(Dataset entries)

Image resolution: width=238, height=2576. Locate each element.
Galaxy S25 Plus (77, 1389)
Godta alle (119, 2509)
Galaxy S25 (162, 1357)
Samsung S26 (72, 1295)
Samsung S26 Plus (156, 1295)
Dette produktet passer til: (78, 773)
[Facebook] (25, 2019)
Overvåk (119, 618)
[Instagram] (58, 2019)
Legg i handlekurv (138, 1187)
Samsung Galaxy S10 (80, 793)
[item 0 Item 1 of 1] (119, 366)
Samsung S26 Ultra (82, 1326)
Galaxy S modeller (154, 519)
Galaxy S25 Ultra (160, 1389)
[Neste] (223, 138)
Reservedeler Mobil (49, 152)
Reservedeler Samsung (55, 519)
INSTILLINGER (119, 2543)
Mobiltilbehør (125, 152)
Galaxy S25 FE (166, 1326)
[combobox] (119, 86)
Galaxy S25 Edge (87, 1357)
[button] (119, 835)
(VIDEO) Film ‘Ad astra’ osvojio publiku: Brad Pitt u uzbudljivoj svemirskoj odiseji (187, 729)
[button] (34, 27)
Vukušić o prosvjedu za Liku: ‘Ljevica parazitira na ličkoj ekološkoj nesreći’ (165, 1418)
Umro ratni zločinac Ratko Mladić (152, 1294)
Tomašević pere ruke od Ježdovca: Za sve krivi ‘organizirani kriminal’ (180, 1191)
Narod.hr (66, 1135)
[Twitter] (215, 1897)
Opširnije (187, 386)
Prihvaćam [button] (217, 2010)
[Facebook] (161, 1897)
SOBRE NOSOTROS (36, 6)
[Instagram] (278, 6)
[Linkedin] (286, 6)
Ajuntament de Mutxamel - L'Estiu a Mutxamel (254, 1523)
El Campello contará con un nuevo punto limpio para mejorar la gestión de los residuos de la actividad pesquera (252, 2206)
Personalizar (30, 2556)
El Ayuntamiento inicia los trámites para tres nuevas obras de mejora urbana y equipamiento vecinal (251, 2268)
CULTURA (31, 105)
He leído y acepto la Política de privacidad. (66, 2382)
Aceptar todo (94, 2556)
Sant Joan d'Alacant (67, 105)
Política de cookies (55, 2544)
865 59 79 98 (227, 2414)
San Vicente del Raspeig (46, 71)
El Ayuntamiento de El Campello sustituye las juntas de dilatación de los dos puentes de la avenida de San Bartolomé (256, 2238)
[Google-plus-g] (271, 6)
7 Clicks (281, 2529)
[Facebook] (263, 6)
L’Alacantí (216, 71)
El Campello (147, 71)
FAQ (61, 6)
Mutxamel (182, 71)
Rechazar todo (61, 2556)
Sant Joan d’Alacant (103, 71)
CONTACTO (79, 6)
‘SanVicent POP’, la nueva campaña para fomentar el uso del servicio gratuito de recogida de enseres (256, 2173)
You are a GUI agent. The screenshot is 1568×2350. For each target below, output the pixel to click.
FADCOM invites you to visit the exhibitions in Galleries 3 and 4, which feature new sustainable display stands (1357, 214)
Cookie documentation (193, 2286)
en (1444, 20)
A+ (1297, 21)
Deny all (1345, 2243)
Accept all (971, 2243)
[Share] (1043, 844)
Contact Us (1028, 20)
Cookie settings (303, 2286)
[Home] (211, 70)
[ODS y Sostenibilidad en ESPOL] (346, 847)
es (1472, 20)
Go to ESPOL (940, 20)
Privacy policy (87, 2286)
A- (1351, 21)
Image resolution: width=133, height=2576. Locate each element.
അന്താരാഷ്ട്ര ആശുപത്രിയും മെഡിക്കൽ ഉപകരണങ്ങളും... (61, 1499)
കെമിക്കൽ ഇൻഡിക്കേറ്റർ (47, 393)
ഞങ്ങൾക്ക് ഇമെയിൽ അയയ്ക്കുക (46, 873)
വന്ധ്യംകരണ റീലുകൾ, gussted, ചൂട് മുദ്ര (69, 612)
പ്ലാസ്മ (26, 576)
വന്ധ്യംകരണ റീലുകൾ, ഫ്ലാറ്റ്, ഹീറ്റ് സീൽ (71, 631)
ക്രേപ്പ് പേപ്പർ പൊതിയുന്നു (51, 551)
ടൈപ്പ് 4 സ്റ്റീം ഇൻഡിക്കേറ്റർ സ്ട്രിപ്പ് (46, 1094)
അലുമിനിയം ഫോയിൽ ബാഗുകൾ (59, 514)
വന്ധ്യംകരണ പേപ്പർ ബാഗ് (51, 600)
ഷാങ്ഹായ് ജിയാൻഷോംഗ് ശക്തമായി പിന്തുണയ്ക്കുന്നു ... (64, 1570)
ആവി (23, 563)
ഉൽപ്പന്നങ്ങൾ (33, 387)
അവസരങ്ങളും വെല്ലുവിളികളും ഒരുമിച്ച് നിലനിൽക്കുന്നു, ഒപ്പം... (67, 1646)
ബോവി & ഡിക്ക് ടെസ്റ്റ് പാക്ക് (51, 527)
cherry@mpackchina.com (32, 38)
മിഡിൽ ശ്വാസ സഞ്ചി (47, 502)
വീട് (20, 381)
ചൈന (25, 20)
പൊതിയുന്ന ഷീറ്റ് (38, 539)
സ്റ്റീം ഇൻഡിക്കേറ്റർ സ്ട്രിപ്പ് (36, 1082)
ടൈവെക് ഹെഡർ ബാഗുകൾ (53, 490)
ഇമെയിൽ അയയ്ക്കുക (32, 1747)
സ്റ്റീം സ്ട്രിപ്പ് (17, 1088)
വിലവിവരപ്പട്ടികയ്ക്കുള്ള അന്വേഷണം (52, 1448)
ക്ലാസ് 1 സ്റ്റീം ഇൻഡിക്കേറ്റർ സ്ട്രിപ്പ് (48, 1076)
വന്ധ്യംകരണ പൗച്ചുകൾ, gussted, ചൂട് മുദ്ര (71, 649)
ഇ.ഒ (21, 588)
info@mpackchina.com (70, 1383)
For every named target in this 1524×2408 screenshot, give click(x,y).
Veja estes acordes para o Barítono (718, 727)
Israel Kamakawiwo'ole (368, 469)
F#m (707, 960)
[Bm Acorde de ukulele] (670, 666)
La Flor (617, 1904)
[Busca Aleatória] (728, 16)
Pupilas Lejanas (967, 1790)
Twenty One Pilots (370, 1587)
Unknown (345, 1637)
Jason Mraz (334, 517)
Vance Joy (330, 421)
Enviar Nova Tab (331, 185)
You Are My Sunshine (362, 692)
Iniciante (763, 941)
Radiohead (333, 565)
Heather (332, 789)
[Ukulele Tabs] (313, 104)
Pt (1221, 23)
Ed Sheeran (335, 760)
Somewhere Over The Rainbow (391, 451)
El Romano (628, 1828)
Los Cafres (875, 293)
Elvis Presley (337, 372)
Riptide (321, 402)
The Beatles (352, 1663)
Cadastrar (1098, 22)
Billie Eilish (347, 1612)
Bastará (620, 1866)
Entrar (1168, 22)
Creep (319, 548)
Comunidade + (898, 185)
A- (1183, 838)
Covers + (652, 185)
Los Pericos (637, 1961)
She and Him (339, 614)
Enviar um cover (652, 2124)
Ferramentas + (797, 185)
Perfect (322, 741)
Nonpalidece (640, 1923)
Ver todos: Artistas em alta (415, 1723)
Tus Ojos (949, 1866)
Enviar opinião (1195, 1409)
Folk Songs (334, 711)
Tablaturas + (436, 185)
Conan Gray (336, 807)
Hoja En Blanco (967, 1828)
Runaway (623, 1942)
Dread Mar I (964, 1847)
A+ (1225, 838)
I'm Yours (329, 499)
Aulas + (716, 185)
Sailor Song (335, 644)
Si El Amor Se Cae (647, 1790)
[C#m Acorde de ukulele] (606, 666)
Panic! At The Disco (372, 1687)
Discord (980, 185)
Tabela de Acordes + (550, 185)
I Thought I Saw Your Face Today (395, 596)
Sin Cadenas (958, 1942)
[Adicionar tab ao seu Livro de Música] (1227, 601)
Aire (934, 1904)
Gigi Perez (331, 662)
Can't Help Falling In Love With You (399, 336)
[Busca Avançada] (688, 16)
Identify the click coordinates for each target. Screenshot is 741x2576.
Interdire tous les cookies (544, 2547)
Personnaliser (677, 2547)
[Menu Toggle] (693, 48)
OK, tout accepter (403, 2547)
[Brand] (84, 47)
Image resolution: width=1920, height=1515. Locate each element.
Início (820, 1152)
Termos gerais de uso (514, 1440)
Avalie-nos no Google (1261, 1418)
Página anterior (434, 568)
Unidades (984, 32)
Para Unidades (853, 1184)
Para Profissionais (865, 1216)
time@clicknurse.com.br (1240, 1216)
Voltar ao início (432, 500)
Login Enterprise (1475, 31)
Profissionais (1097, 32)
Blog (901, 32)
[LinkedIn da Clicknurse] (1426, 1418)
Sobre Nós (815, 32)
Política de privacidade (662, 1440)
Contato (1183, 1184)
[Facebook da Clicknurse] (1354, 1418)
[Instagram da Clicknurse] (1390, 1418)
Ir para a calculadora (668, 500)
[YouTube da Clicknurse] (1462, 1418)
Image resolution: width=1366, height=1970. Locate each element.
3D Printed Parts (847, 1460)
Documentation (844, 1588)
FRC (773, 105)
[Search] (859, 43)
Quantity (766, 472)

What you are asked to do → All lines above from the one with "7 Clicks (281, 2529)" to the one with "ബോവി & ഡിക്ക് ടെസ്റ്റ് പാക്ക് (51, 527)", inclusive, should be copied exactly, and no other lines.

Response →
7 Clicks (281, 2529)
[Facebook] (263, 6)
L’Alacantí (216, 71)
El Campello (147, 71)
FAQ (61, 6)
Mutxamel (182, 71)
Rechazar todo (61, 2556)
Sant Joan d’Alacant (103, 71)
CONTACTO (79, 6)
‘SanVicent POP’, la nueva campaña para fomentar el uso del servicio gratuito de recogida de enseres (256, 2173)
You are a GUI agent. The screenshot is 1568×2350. For each target below, output the pixel to click.
FADCOM invites you to visit the exhibitions in Galleries 3 and 4, which feature new sustainable display stands (1357, 214)
Cookie documentation (193, 2286)
en (1444, 20)
A+ (1297, 21)
Deny all (1345, 2243)
Accept all (971, 2243)
[Share] (1043, 844)
Contact Us (1028, 20)
Cookie settings (303, 2286)
[Home] (211, 70)
[ODS y Sostenibilidad en ESPOL] (346, 847)
es (1472, 20)
Go to ESPOL (940, 20)
Privacy policy (87, 2286)
A- (1351, 21)
Image resolution: width=133, height=2576. Locate each element.
അന്താരാഷ്ട്ര ആശുപത്രിയും മെഡിക്കൽ ഉപകരണങ്ങളും... (61, 1499)
കെമിക്കൽ ഇൻഡിക്കേറ്റർ (47, 393)
ഞങ്ങൾക്ക് ഇമെയിൽ അയയ്ക്കുക (46, 873)
വന്ധ്യംകരണ റീലുകൾ, gussted, ചൂട് മുദ്ര (69, 612)
പ്ലാസ്മ (26, 576)
വന്ധ്യംകരണ റീലുകൾ, ഫ്ലാറ്റ്, ഹീറ്റ് സീൽ (71, 631)
ക്രേപ്പ് പേപ്പർ പൊതിയുന്നു (51, 551)
ടൈപ്പ് 4 സ്റ്റീം ഇൻഡിക്കേറ്റർ സ്ട്രിപ്പ് (46, 1094)
അലുമിനിയം ഫോയിൽ ബാഗുകൾ (59, 514)
വന്ധ്യംകരണ പേപ്പർ ബാഗ് (51, 600)
ഷാങ്ഹായ് ജിയാൻഷോംഗ് ശക്തമായി പിന്തുണയ്ക്കുന്നു ... (64, 1570)
ആവി (23, 563)
ഉൽപ്പന്നങ്ങൾ (33, 387)
അവസരങ്ങളും വെല്ലുവിളികളും ഒരുമിച്ച് നിലനിൽക്കുന്നു, ഒപ്പം... (67, 1646)
ബോവി & ഡിക്ക് ടെസ്റ്റ് പാക്ക് (51, 527)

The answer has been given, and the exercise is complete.